Sin embargo, él mismo narra lo sucedido con guerrilleros capturados en Oaxaca por el general Joaquín Solano Chagoya (al que considera “un chingón”): la Secretaría de Defensa informa a la de Gobernación sobre la detención. Nazar es enviado a interrogarlos. Al llegar a la sede castrense, el general le dice: “Se fugaron anoche, se me fueron…. pero al otro mundo”.

Sin ambages, justifica: “¡Qué chingaos esperaban! ¡Guerra es guerra, guerrilla es guerra, y en la guerra todo se vale!” Maestro de tango en Estados Unidos, tenía un tigre de Bengala en la DFS, pero no amigos íntimos. Para él: “amigos, todos. Íntimos, ninguno.

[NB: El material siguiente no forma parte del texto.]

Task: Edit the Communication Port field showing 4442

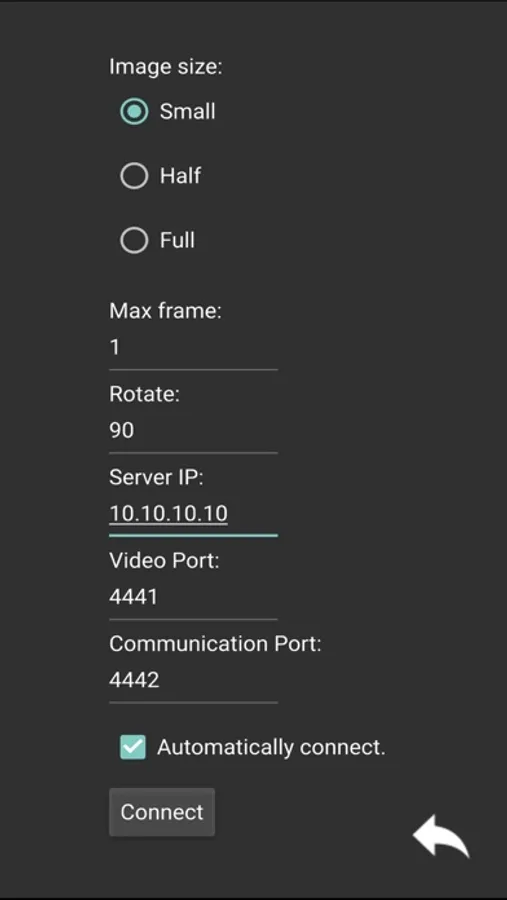Action: pos(193,681)
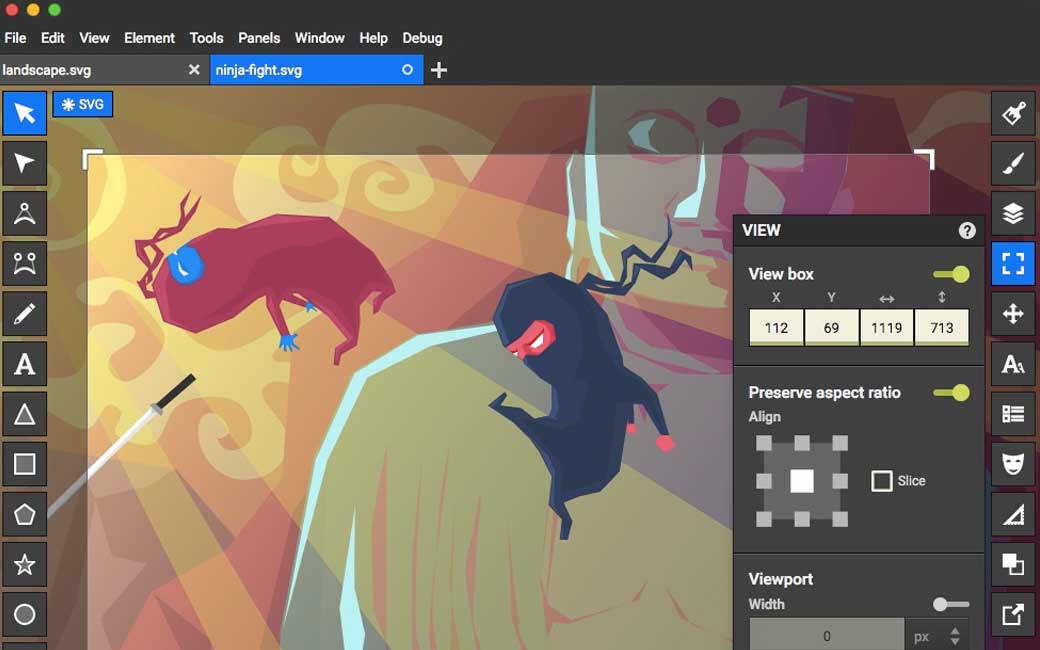Open the Layers panel icon
This screenshot has width=1040, height=650.
tap(1013, 214)
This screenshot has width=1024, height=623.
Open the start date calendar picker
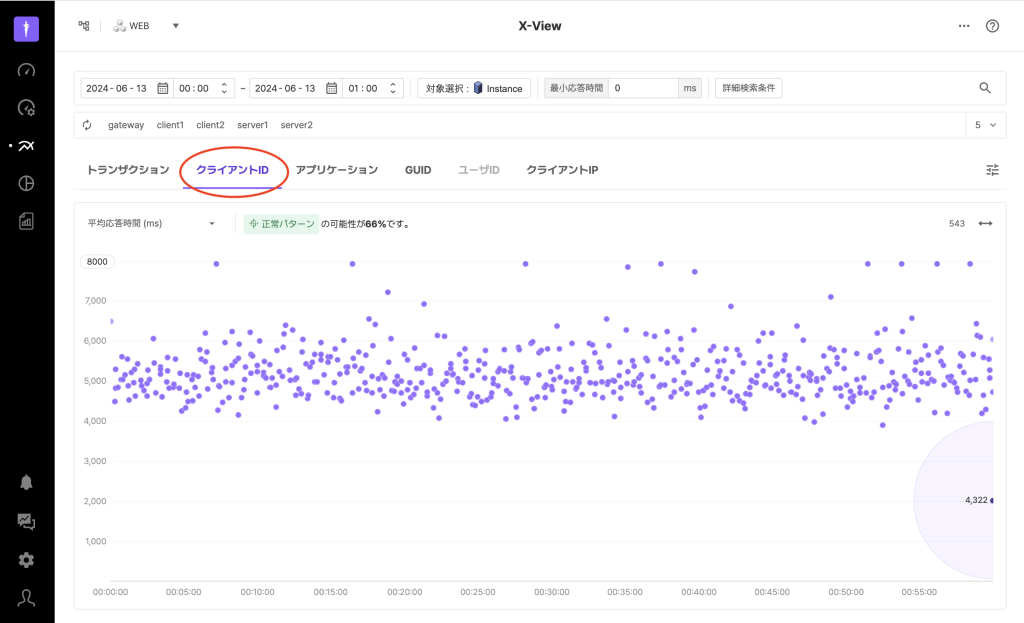(162, 88)
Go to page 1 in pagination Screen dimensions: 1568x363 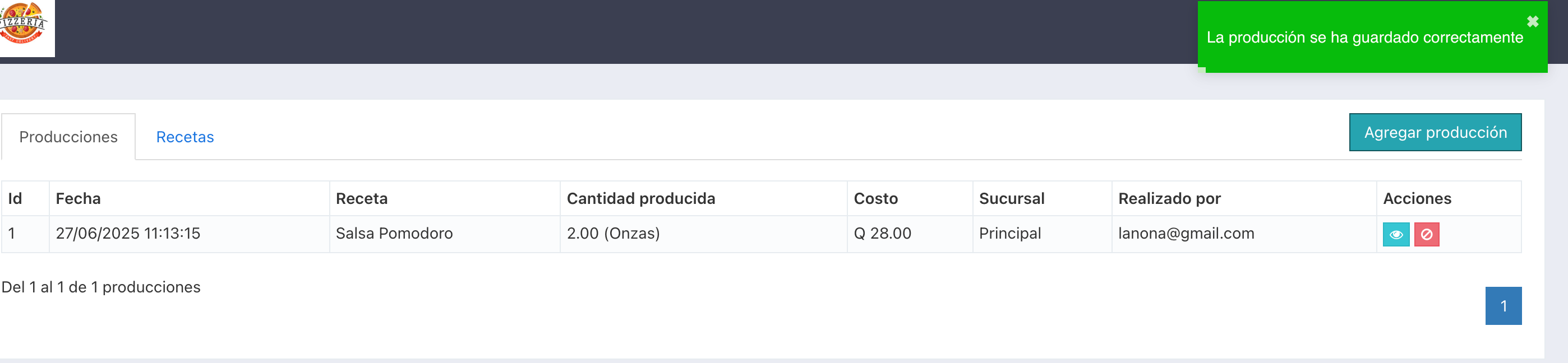(1503, 306)
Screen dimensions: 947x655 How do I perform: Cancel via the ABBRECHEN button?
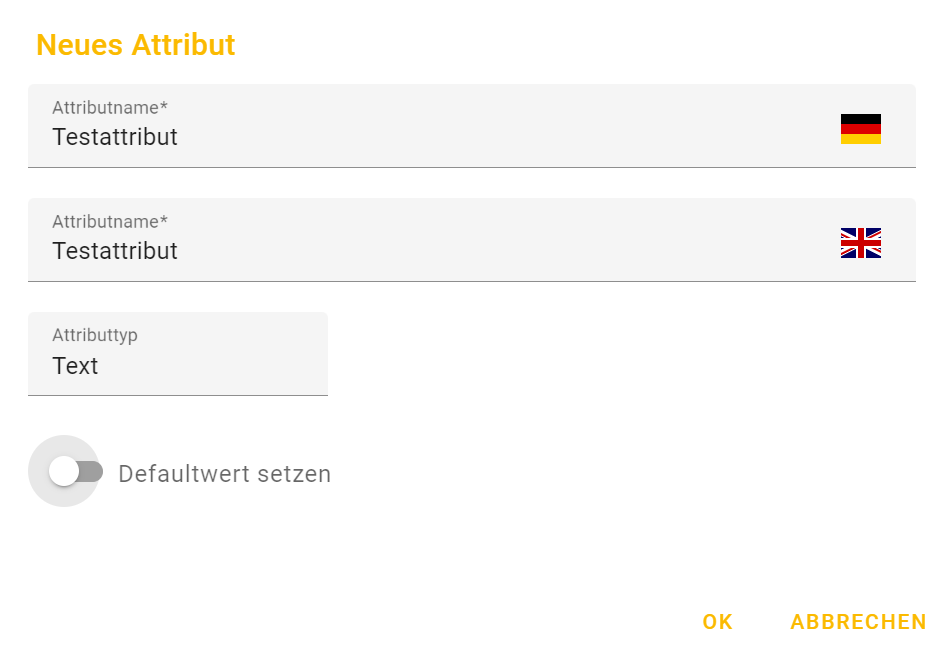858,622
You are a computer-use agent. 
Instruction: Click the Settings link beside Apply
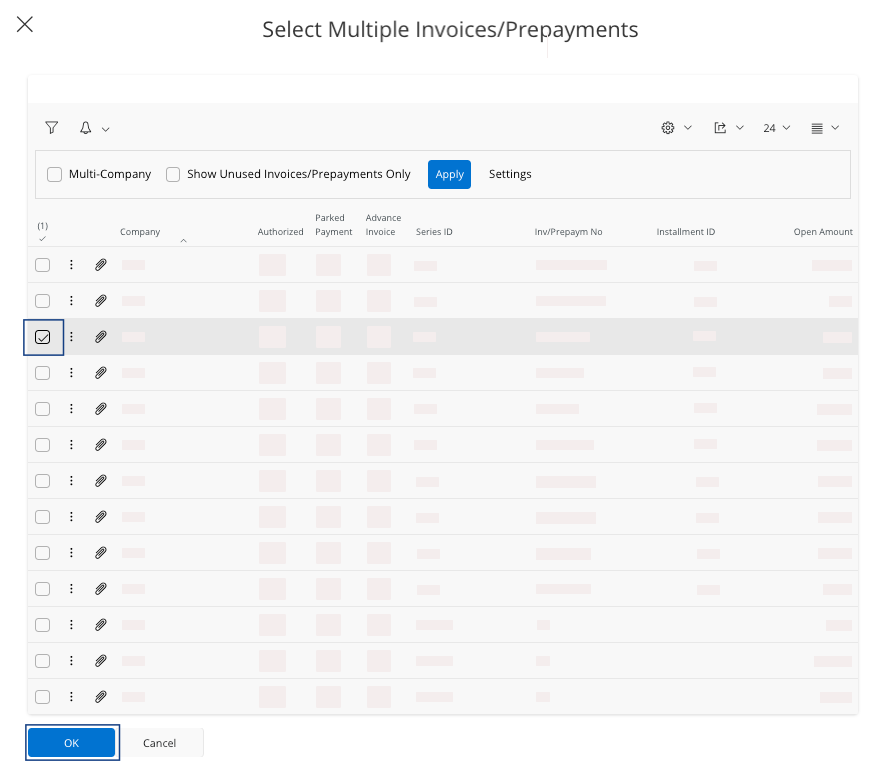tap(510, 174)
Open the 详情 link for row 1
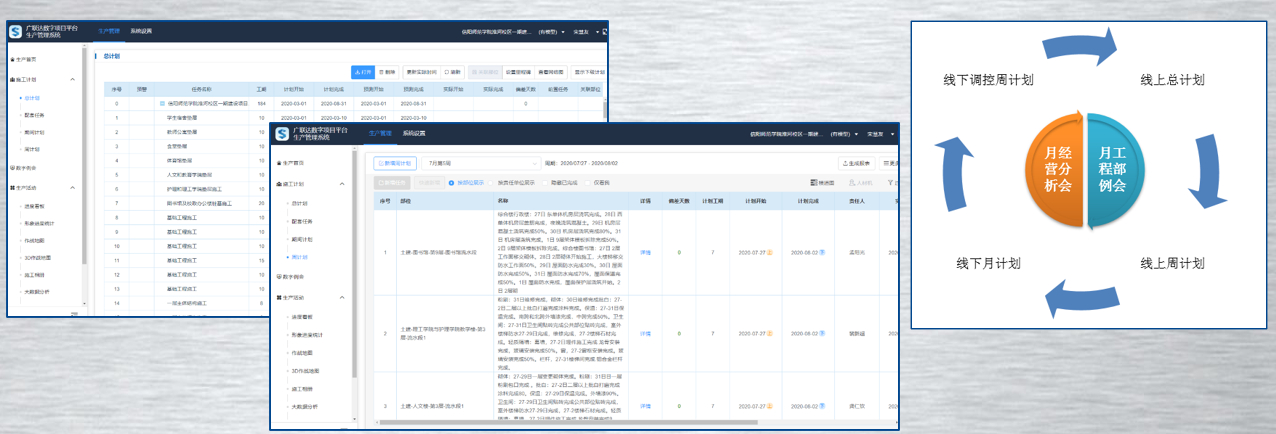 (646, 252)
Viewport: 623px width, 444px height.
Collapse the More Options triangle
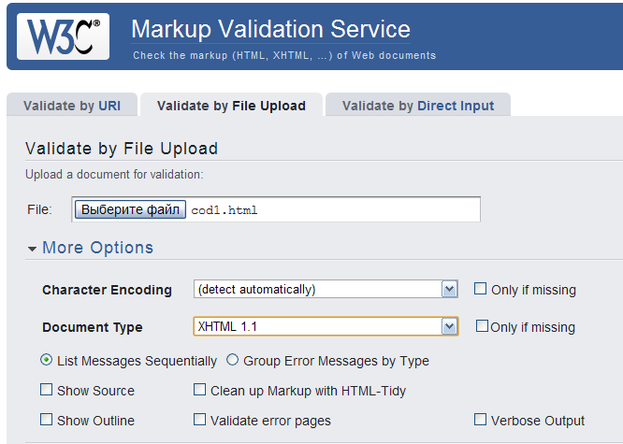[32, 248]
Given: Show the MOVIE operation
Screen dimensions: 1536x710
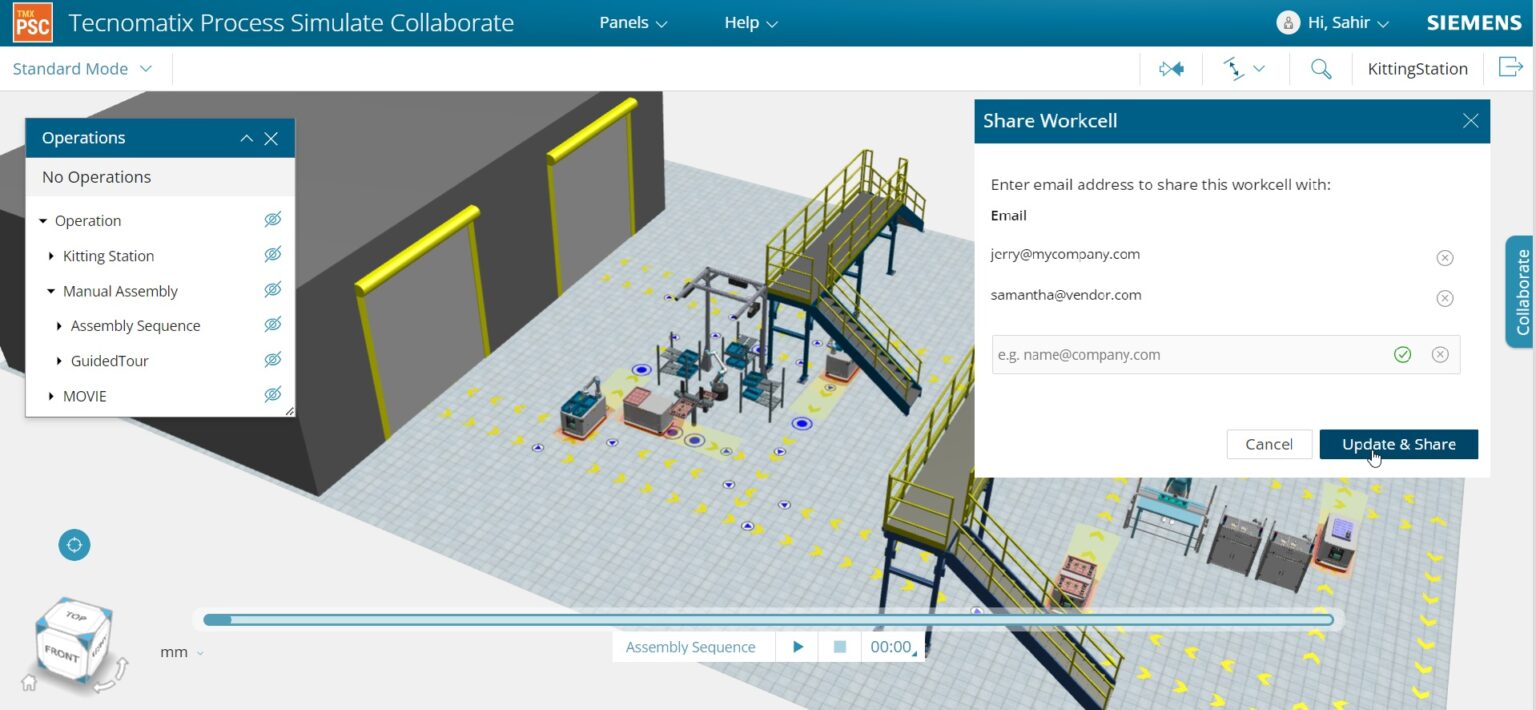Looking at the screenshot, I should pyautogui.click(x=273, y=395).
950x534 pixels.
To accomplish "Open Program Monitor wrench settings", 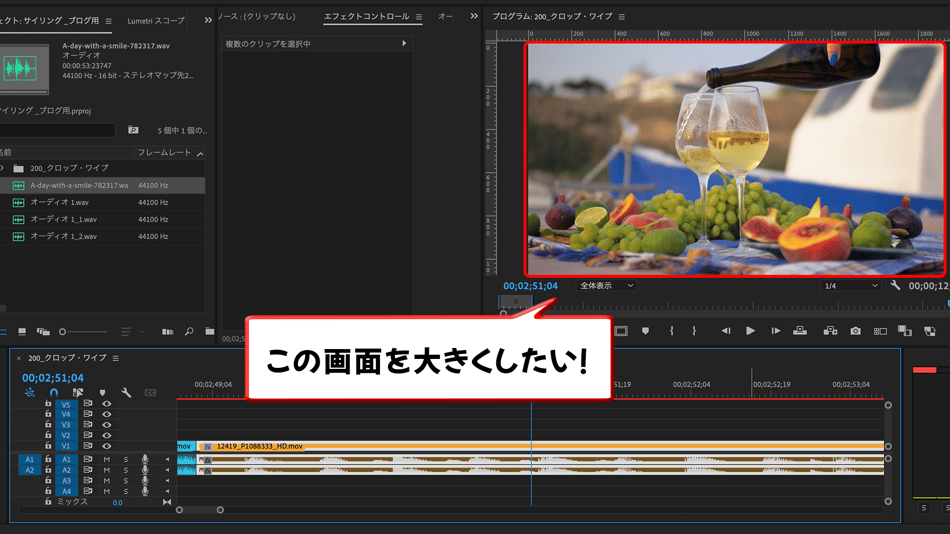I will 895,286.
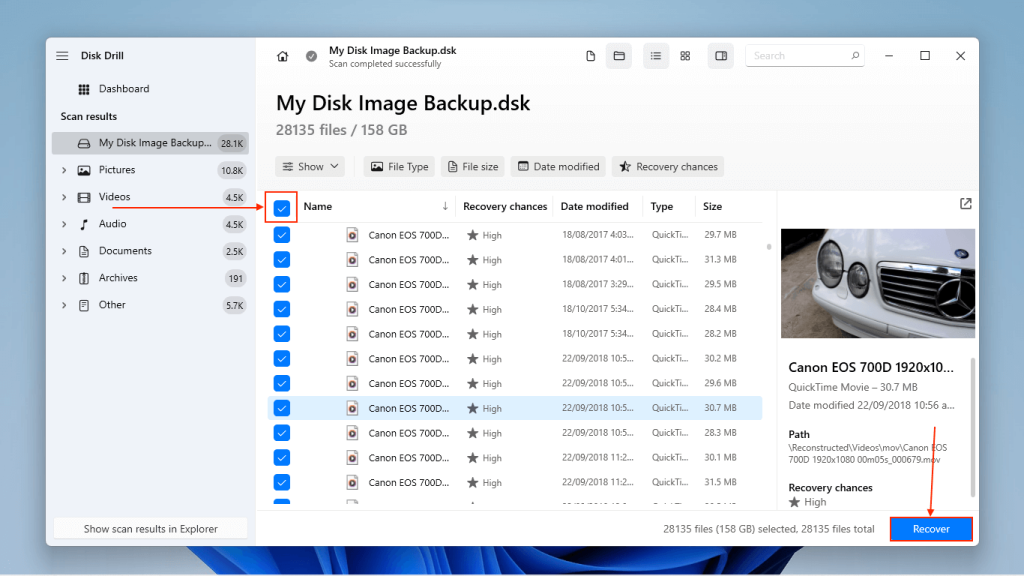
Task: Switch to grid view in the toolbar
Action: (685, 56)
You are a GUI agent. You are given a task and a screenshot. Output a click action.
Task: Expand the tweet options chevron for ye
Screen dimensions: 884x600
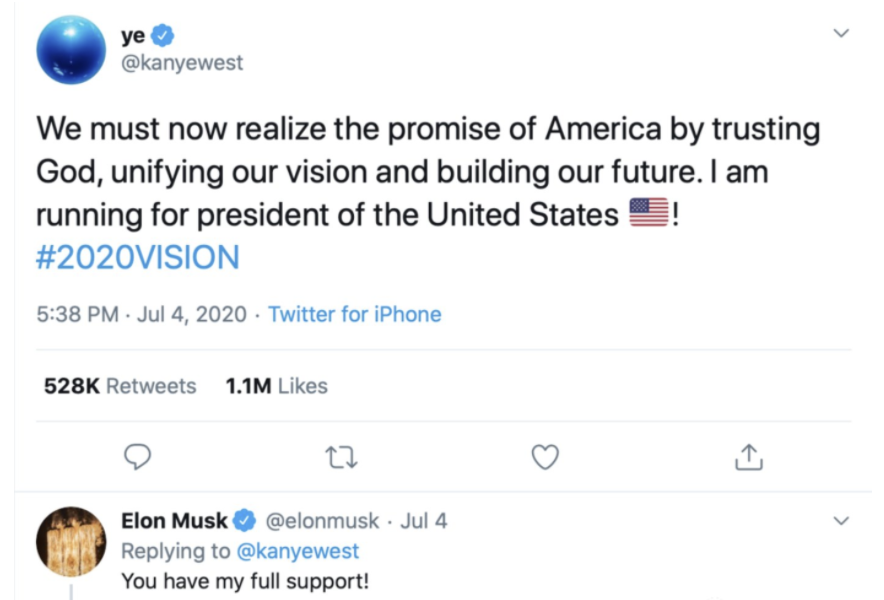click(x=841, y=34)
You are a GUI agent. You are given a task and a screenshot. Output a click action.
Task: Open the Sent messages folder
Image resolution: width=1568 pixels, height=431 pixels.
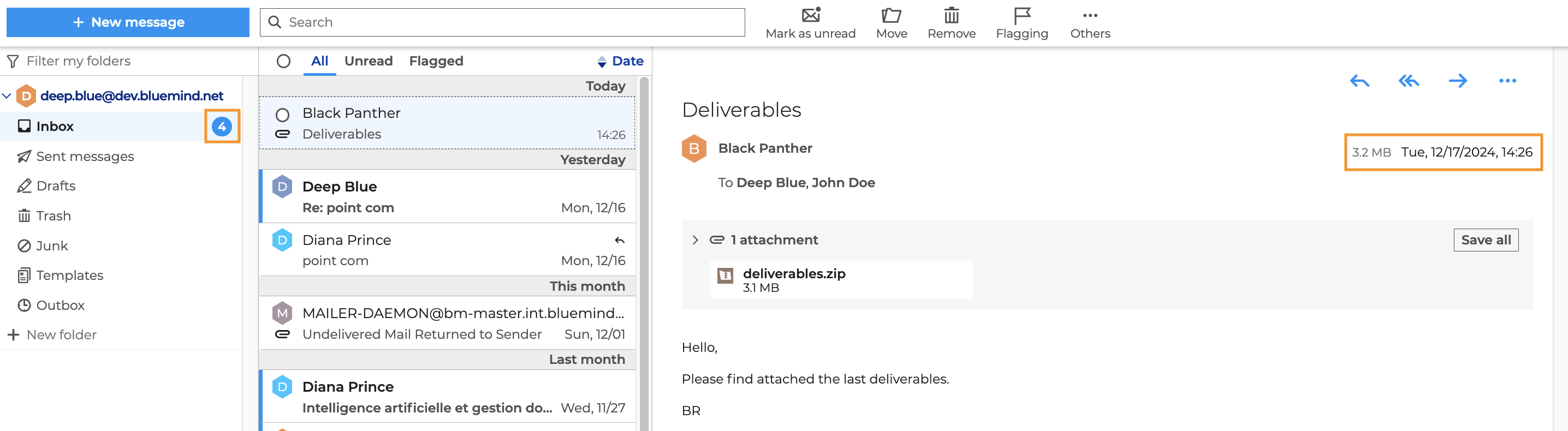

Como Lord Byron, sentenciaba: “Entre más conozco al hombre más quiero a mi perro”.

Nazar cayó en desgracia en 1982. Fue arrestado en 2004 y estuvo en prisión domiciliaria hasta 2006. La amargura lo fue devorando. “Aquí –le señala a Gustavo– todos son rábanos: rojos por fuera cuando les conviene, y los pelan tantito y se vuelven blancos.”

Como una tragedia griega, explica a Castillo: “¡Se traicionan ellos mismos! ¿Ernesto Zedillo no traicionó a Carlos Salinas? ¡Me acabaron! Estoy vencido, que escriban ellos la historia. No tengo futuro. Termino siendo la vergüenza y el placer. Las dos cosas. El placer para quienes me necesitaron y resolví sus asuntos. Ahora soy su vergüenza. Soy un muerto en vida”.

Para comprender el pasado que nos persigue con toda crudeza y cómo el poder devora a sus criaturas, El Tigre Nazar, de Gustavo Castillo, es un libro imprescindible.